# Text extract:
________
- Theatrical release poster
- Directed by: George Marshall
- Written by: Charles Hoffman
- Based on: Lysistrata 411 B.C. by Aristophanes
- Produced by: Albert J. Cohen
- Starring: Jeanne Crain
- Cinematography: Wilfred M. Cline
- Edited by: Frank Gross
- Music by: Henry Mancini
- Distributed by: Universal Pictures
- Release date: October 1955;
- Running time: 87 mins.
- Country: United States
- Language: English
- Box office: $1.4 million (US)

= The Second Greatest Sex =

1955 film by George Marshall

The Second Greatest Sex is a 1955 American western musical comedy film directed by George Marshall and starring Jeanne Crain and George Nader. It is a Western version of the play Lysistrata by Aristophanes.

==Plot==
In 1880, men from three Kansas towns, Osake, Jones City and Mandaroon - feud over which one gets to be the county seat. A safe containing important documents is the prize which, whoever controls it, will determine the county seat.

To the frustration of the women back home, the men go away for long periods of time to fight over this safe, and then return home exhausted. Matt Davis wants to marry Sheriff McClure's attractive daughter Liza, but neither McClure is sure if Matt's more interested in the town or romance.

The men of Osake, now have the safe, and proceed to build a courthouse in their town. However, Liza is livid when, just as they marry, Matt leaves again because the safe's now been stolen. He forms a posse and the other men take off with him. Taking their cue from the play Lysistrata by Aristophanes, all of the women, including young Birdie and spinster Cassie, decide to join Liza in going "on strike" against the men, holing up in a fort and locking them out. The men must prove they are worthy before the women will agree to take them back.

Meanwhile, the safe is once again captured by the men of Osake, but sinks in the river. The women, thinking the "war" is over, decide to go back with the men, but change their minds when the men say they just have to wait for the water to go down in order to retrieve the safe once more.
________
# Source material:
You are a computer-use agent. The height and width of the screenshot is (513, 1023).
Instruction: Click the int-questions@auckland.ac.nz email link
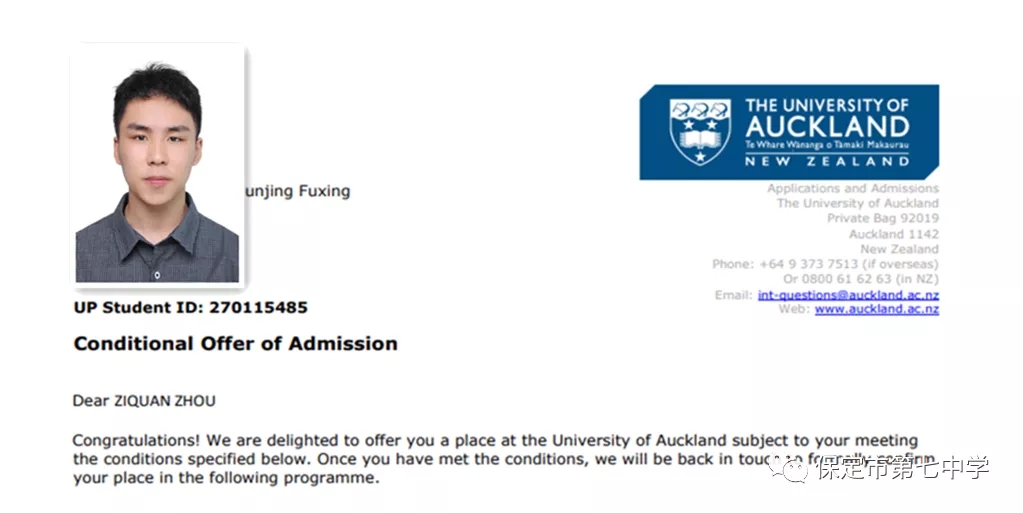(x=848, y=295)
________
# Required tasks:
A. In the text on The Second Greatest Sex, which three Kansas towns feud over the county seat?
B. From the text on The Second Greatest Sex, print the passage starting with "The Second Greatest Sex is" and going on through "Lysistrata by Aristophanes.".

# Solutions in order:
A. Osake, Jones City and Mandaroon.

B.
The Second Greatest Sex is a 1955 American western musical comedy film directed by George Marshall and starring Jeanne Crain and George Nader. It is a Western version of the play Lysistrata by Aristophanes.